When a blogger adds new material, it's called a post. And good blogging demands frequent posting. Biz Stone, 30, Blogger senior specialist at Google (www.bizstone.com), recommends you "post at least as much as you eat." That's "three times a day [with] some snacks," he says. But that requires a lot of time. So perhaps more important is to make your posts worth people's while. Jason Novak, 33, who's hosted the Washington entertainment guide LifeInTheDistrict.com since 2001, says that "what brings [readers] back is that every time . . . there's something good." And "good" extends beyond volume, which means you'll want to avoid the dreaded "blogorrhea" -- aka incessant prattle about your jerk boss or second-rate love life.
Mike Peed, How to Start a Winning Blog, Washington Post (Dec. 12, 2004).
There is a tendency in the blogging world toward
solipsism. Self-referential blogging –
the act of writing about the act of writing[i] –
is the most painfully patronizing act I can consider, outside of the act of
producing reality television shows.
Still, indulge me this act of solipsism as I take on Peed's piece about blogging. Peed quotes Biz Stone, a blogger for Google, who advises bloggers to write at least three times a day, with "snacks" to break up those monotonous … hour-long stretches that lack new content.
This begs a question: do you people have jobs?
Nevertheless, I am advised to follow the rules. Post three times a day. Avoid bloggorrhea. Be fitter. Happier. More productive. A pig in a cage on antibiotics.[ii]

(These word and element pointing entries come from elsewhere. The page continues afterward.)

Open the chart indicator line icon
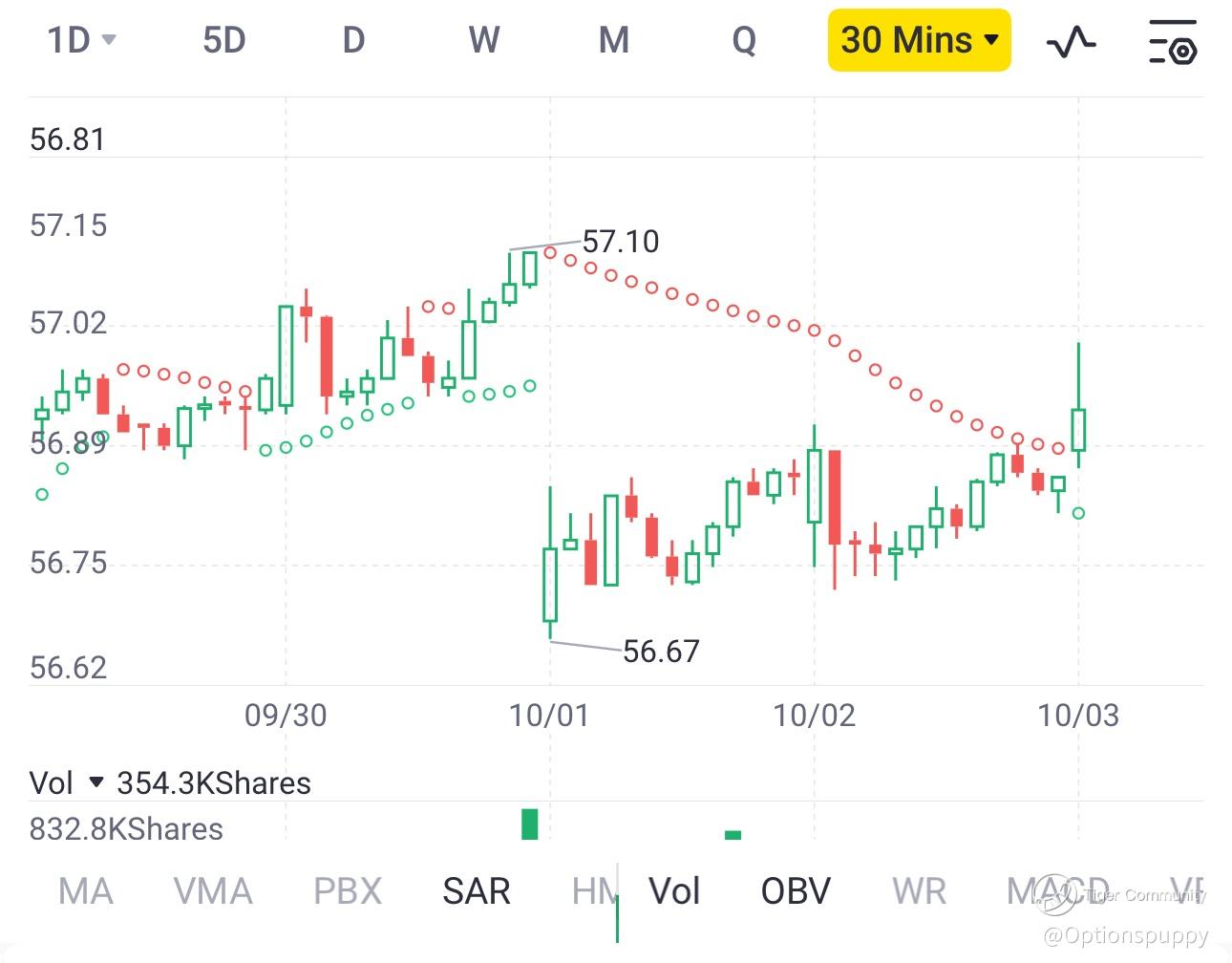Image resolution: width=1232 pixels, height=963 pixels. tap(1071, 41)
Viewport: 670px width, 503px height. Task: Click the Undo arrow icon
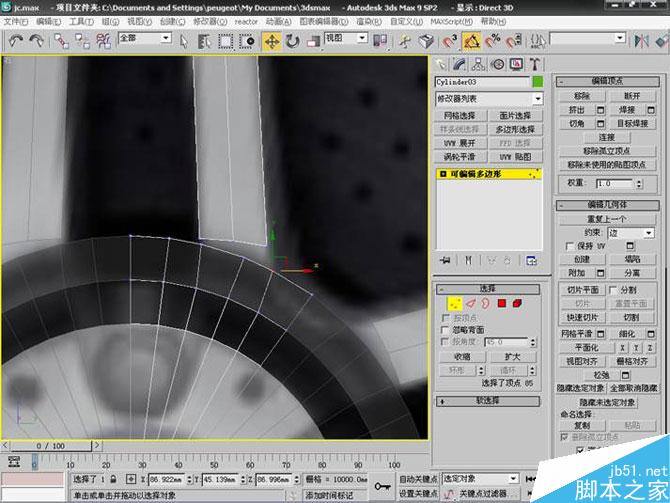[x=16, y=41]
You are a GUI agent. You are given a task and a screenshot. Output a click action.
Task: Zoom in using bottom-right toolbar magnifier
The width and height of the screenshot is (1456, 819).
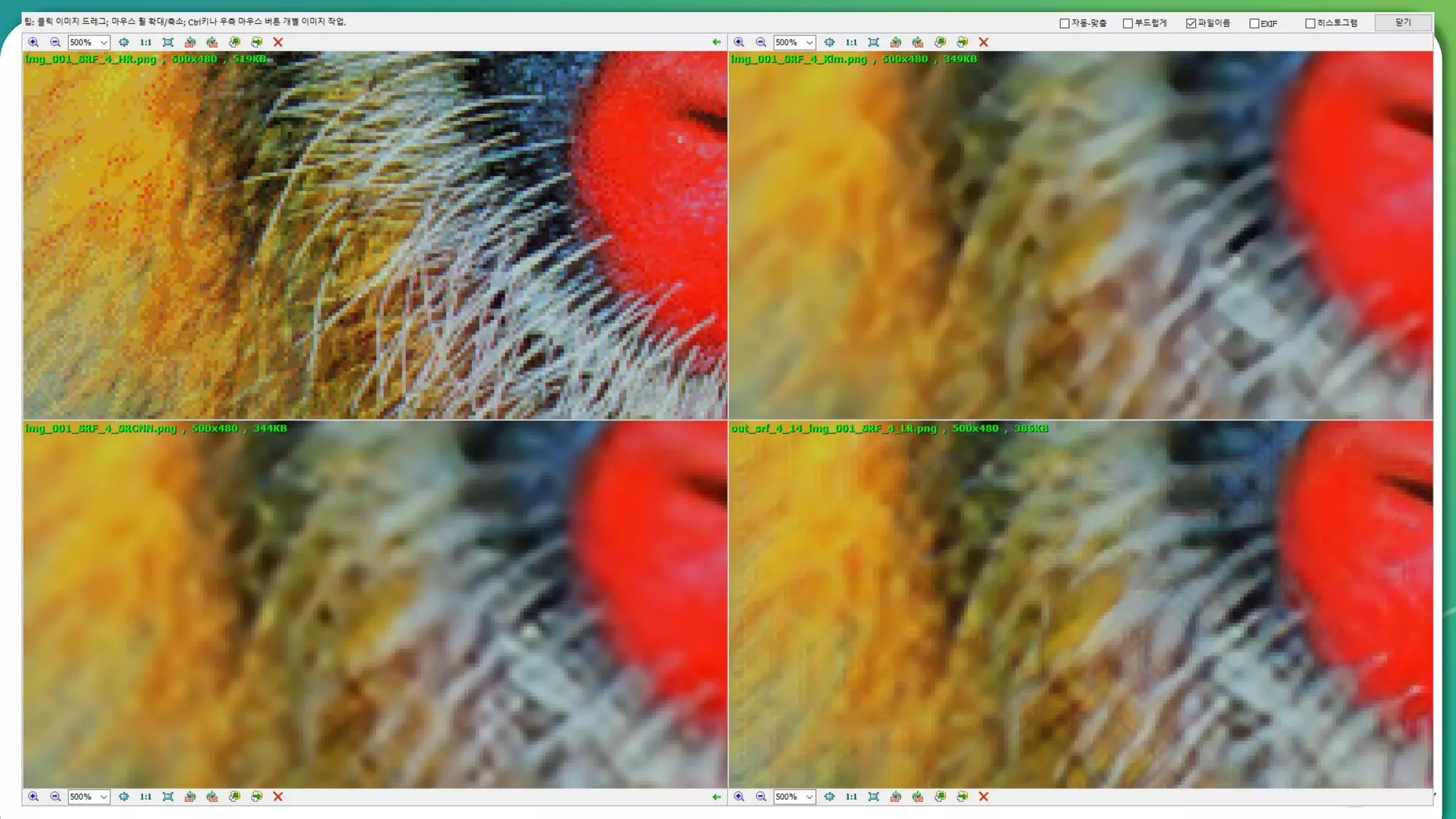[739, 797]
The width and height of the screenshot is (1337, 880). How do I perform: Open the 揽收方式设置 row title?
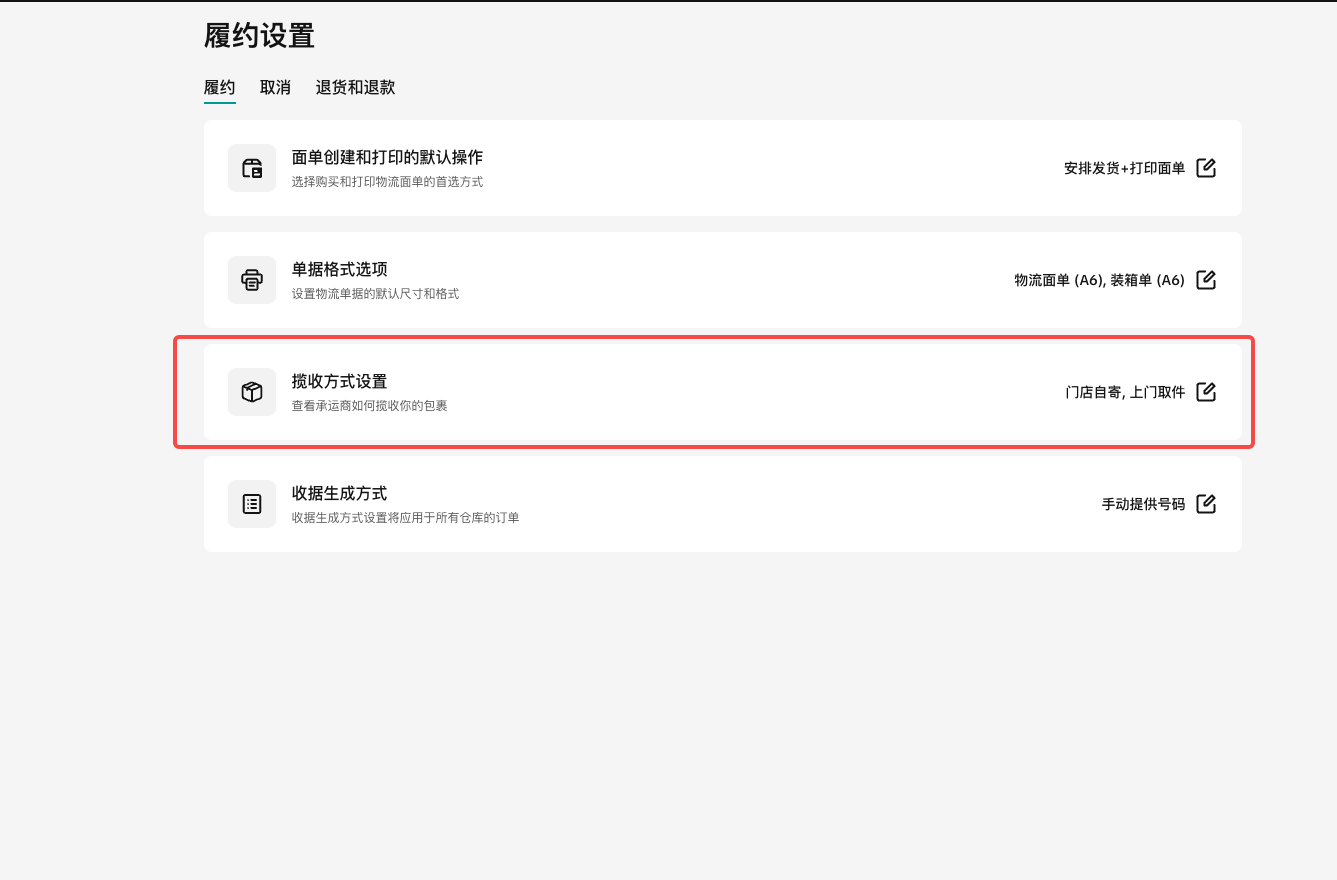pos(339,382)
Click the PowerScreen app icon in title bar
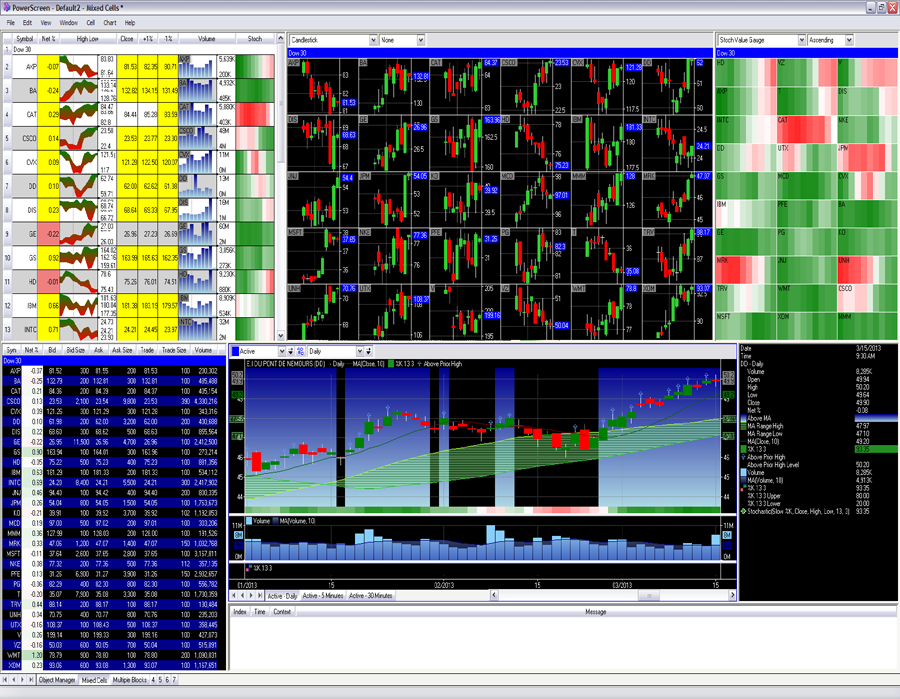 [6, 7]
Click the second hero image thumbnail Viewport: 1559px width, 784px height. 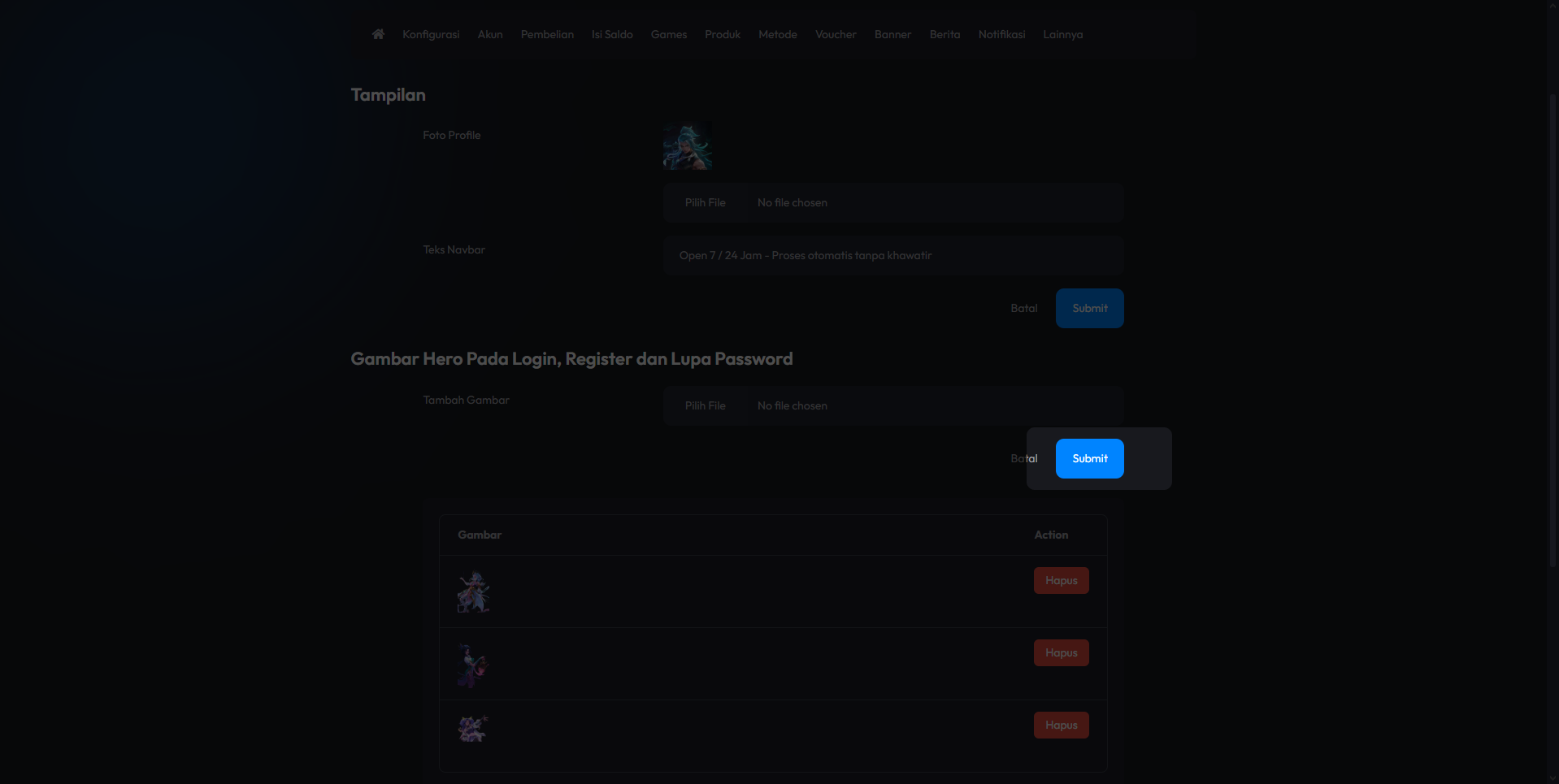473,665
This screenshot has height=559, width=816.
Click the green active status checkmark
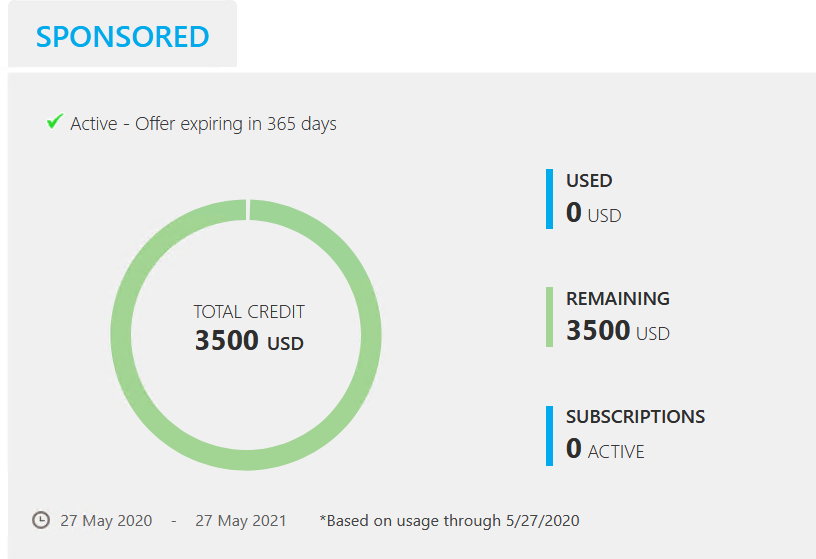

Last year, at this time, I was writing frequently. About once a week, I posted a long fiction piece, and I usually threw in a few short essays and quotes. I got tired of that in April. I deleted a lot of my old stuff. It was painfully solipsistic. It was more than that. It was vanity that made me write like that. These sites – blogs – are not intended to be anything more than electronic paper. A convenient, useful way to write or keep track of information or display photos. Imposing these utterly asinine rules to the process is silly. As far as I can tell, there's only two rules for blogging:
1. Don't blog at work.
2. Don't blog about work.
Other than that, it's pandemonium.
There are good qualities, mind you, to some of this solipsistic blogging. Recently, Hon. Richard A. Posner, U.S.C.J. (7th Cir.), the noted Law and Economics scholar, began a blog with Nobel Prize-winning economist Gary Becker. Posner wrote about blogging in a fashion that may have given the medium the imprimatur it needs to be respected for academic writing.
Blogging is a major new social, political, and economic phenomenon. It is a fresh and striking exemplification of Friedrich Hayek’s thesis that knowledge is widely distributed among people and that the challenge to society is to create mechanisms for pooling that knowledge. The powerful mechanism that was the focus of Hayek’s work, as as of economists generally, is the price system (the market). The newest mechanism is the “blogosphere.” There are 4 million blogs. The internet enables the instantaneous pooling (and hence correction, refinement, and amplification) of the ideas and opinions, facts and images, reportage and scholarship, generated by bloggers.
Hon. Richard A. Posner, Introduction to the Becker-Posner Blog, The Becker-Posner Blog (Dec. 5, 2004).